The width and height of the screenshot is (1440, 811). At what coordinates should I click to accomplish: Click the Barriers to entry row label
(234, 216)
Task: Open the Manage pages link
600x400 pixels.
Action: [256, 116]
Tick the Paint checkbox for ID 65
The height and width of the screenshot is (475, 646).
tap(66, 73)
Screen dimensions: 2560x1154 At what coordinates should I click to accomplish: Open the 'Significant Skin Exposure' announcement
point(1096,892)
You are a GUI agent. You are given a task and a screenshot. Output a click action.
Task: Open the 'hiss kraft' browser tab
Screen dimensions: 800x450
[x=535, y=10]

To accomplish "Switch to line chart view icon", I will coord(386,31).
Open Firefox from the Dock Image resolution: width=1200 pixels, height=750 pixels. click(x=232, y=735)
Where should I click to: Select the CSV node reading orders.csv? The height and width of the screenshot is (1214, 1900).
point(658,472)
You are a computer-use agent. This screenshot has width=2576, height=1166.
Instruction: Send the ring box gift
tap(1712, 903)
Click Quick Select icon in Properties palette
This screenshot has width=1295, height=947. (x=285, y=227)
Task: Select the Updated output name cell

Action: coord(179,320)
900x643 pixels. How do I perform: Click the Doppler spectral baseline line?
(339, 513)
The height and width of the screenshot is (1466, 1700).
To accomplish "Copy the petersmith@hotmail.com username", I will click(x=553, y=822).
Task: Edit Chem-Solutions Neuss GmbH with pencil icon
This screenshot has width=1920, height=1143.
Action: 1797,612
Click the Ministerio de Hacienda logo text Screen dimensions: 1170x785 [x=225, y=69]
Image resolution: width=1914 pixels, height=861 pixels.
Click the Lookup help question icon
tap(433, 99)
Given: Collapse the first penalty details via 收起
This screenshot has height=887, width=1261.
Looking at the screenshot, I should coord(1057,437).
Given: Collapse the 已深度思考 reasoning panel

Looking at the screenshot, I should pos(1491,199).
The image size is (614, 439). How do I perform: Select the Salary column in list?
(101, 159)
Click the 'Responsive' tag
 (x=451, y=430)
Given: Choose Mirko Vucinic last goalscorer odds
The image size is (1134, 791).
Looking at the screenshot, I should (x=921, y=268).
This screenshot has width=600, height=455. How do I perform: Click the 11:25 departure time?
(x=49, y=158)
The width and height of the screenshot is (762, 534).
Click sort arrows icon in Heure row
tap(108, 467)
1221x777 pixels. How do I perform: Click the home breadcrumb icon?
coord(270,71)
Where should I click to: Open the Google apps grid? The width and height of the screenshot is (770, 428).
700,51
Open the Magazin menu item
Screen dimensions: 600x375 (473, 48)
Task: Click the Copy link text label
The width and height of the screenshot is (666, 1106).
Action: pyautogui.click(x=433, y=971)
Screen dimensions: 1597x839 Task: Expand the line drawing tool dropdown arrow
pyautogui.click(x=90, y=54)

----

* Task details
The count of lines in the records above holding the word "agent" should be reported as a number, with nothing added.

* Exercise output
2